- [GIVEN TASK]
Copy each of the entries below word for word, without any pictures.

Entries on finding words and elements
## start
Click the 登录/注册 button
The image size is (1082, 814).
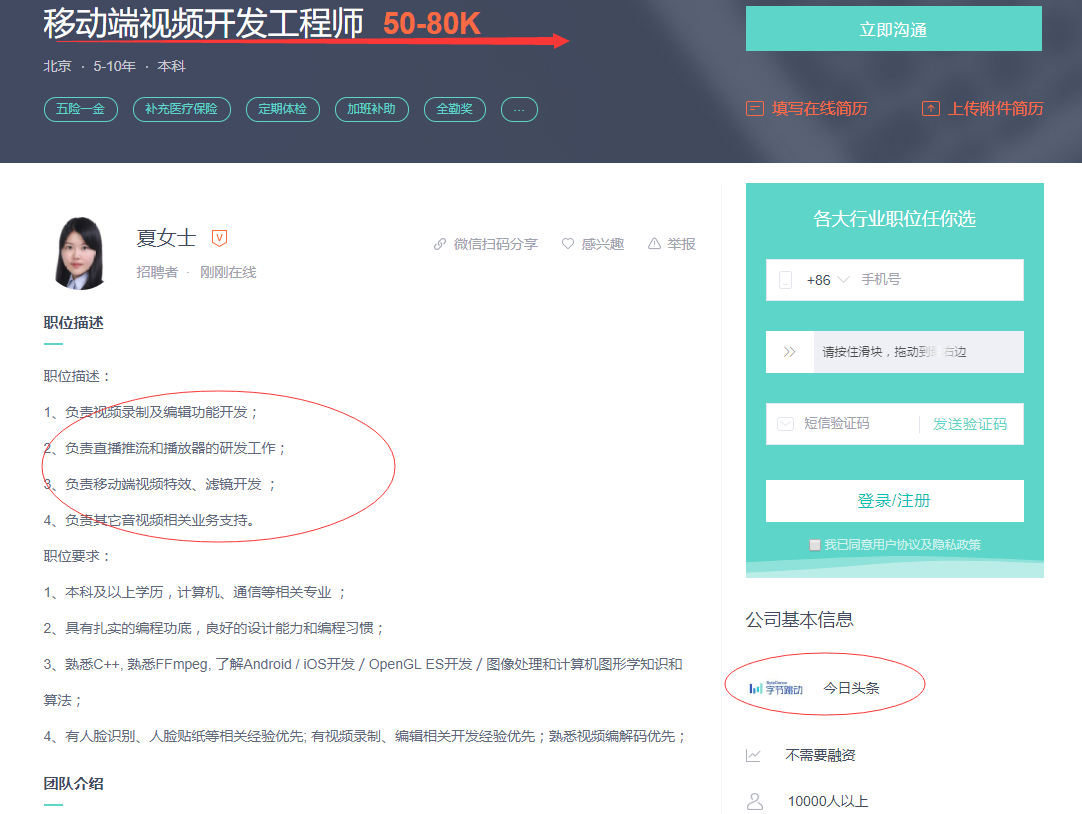(894, 501)
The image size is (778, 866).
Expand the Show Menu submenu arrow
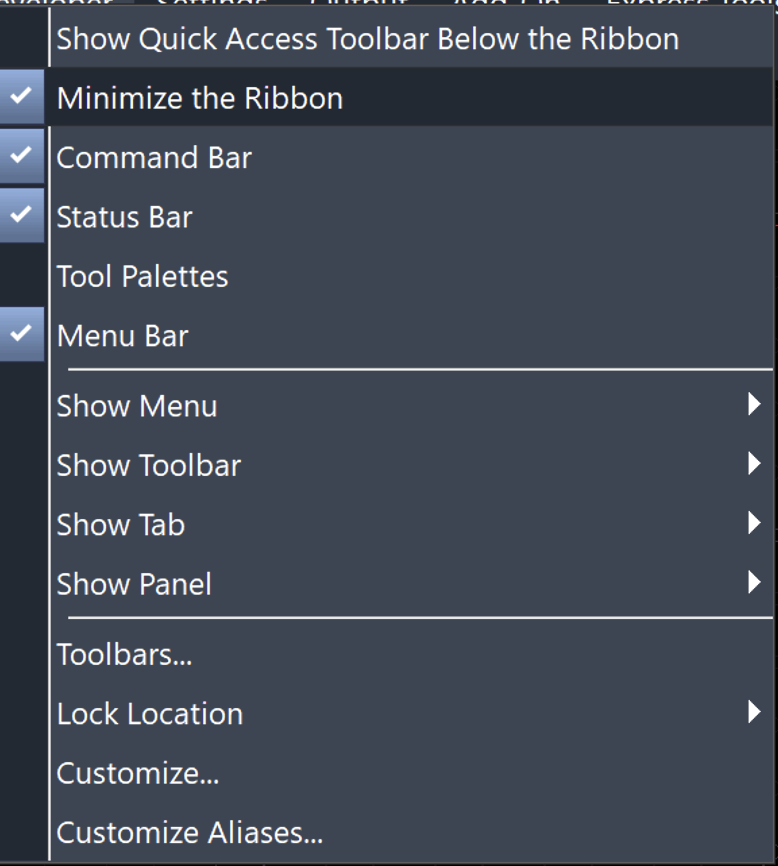point(754,405)
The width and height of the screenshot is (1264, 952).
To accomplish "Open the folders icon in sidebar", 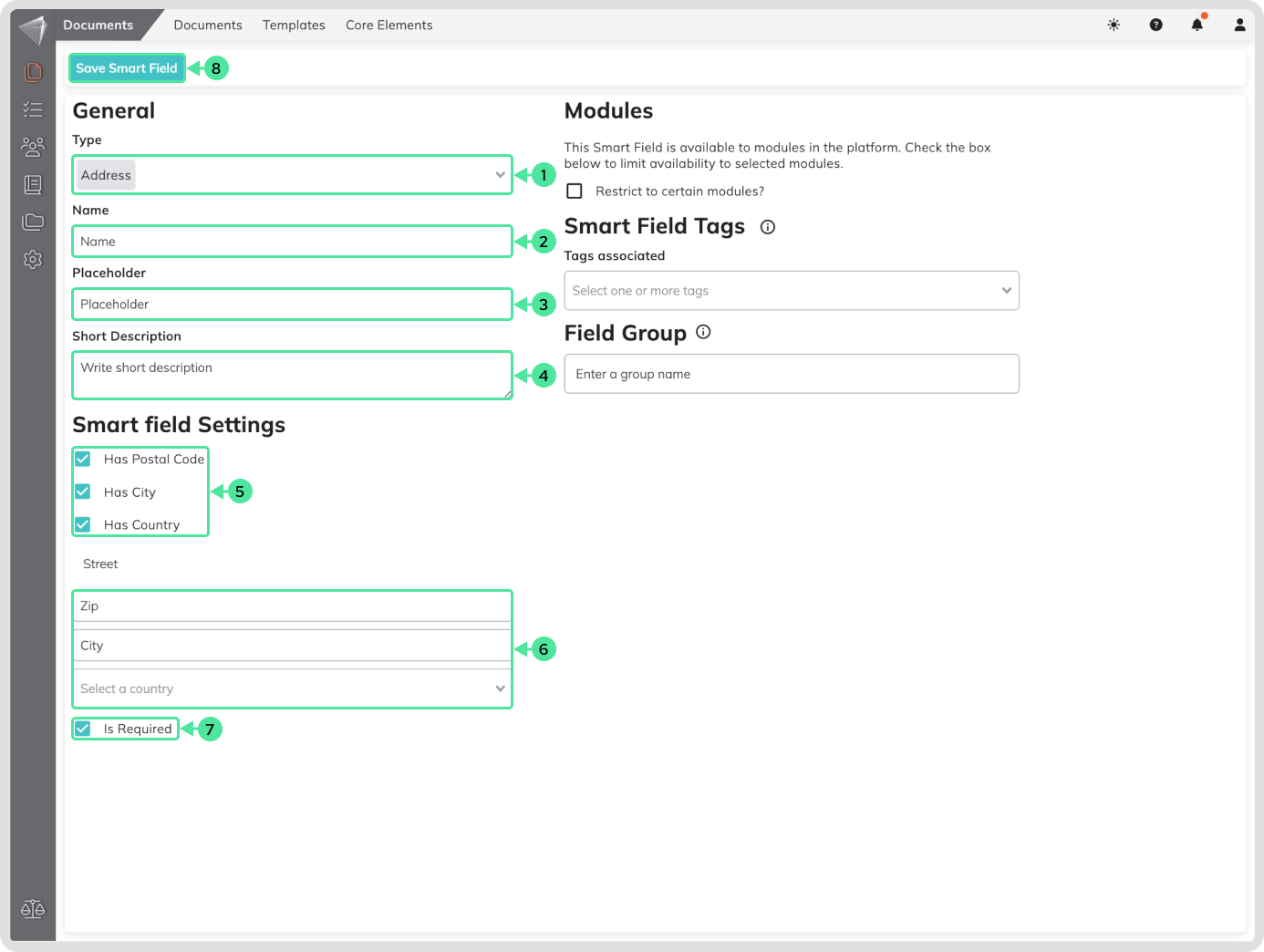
## end
- [FINISHED ANSWER]
Click the 登录/注册 button
The image size is (1082, 814).
(894, 501)
The image size is (778, 866).
Expand the Show Menu submenu arrow
point(754,405)
The width and height of the screenshot is (1264, 952).
To accomplish "Open the folders icon in sidebar", 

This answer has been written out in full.